= Larry Fleisher =

American attorney and sports agent

Lawrence Fleisher (September 26, 1930 – May 4, 1989) was an American attorney and sports agent.

Born in The Bronx, New York, Fleisher, a 1953 graduate of Harvard Law School, at the request of professional basketball player Tom Heinsohn, helped found the National Basketball Association Players’ Association, of which he would serve as president from 1962 to 1968, during which time pensions, minimum salaries, and disability pay were secured for the membership.

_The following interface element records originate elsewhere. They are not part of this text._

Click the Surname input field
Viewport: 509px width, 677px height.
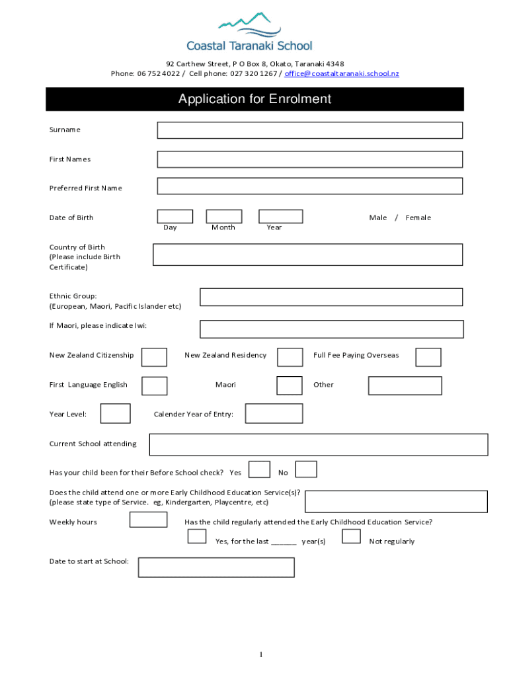(309, 130)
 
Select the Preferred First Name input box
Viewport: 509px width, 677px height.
(309, 186)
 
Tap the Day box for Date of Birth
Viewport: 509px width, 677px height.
(175, 216)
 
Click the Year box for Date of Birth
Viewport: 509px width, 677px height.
(280, 216)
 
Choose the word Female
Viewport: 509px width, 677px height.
(418, 218)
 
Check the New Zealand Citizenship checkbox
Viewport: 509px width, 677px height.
(155, 357)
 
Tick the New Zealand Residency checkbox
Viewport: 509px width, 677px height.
(290, 357)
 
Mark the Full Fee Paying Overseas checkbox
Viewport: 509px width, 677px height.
(428, 357)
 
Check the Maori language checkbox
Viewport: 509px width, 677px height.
(290, 385)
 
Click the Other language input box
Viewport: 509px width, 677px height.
(405, 385)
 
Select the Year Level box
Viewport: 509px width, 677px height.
(115, 413)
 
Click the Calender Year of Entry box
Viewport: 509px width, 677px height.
(274, 413)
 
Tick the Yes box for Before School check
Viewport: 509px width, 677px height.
(259, 469)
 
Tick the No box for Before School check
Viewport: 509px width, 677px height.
(306, 469)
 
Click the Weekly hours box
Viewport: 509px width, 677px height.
(148, 520)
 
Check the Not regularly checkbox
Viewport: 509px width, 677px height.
(351, 536)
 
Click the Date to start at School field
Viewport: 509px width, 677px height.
(216, 567)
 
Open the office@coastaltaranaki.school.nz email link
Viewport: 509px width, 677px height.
(342, 73)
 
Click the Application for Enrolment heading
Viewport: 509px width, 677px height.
(255, 99)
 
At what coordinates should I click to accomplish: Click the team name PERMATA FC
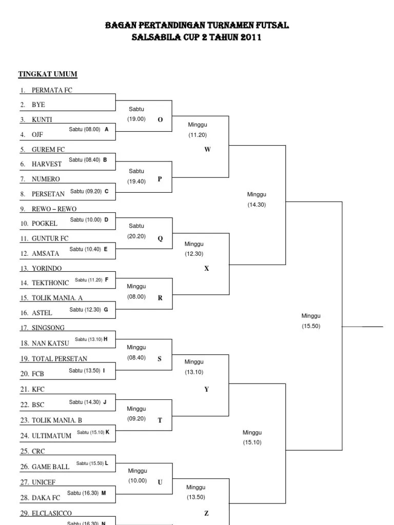point(53,90)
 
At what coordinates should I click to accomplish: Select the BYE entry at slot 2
point(38,105)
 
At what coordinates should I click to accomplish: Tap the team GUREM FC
point(48,150)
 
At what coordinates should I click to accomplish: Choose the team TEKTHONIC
point(50,283)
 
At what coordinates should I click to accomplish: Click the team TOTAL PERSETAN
point(60,359)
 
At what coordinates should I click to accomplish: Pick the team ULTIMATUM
point(51,436)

For 19 additional years, Fleisher would continue to serve, without salary, as general counsel for the Players’ Association, arguing before U.S. Congress and the National Labor Relations Board to gain players the right of free agency, which right was eventually won in 1976.

Having guided players to the American Basketball Association in the late 1960s, Fleisher later helped broker the merger between the ABA and NBA and worked to set up relationships between the NBA and professional leagues in Europe and South America; he would represent little-known foreign players as well as established American stars, including Bill Bradley, John Havlicek, Bob Lanier, Willis Reed, and Jerry West, and, in an effort to promote basketball globally, would lead his clients on playing tours to Europe, South America, and Asia.

Prior to his 1987 retirement, Fleisher helped broker a labor agreement that installed a salary cap on NBA franchises and provided for penalties for players caught using hard drugs.

He died from a heart attack after playing squash at the New York Athletic Club.

In recognition of his achievements in the game of basketball, Fleisher was inducted into the Basketball Hall of Fame as a contributor in 1991.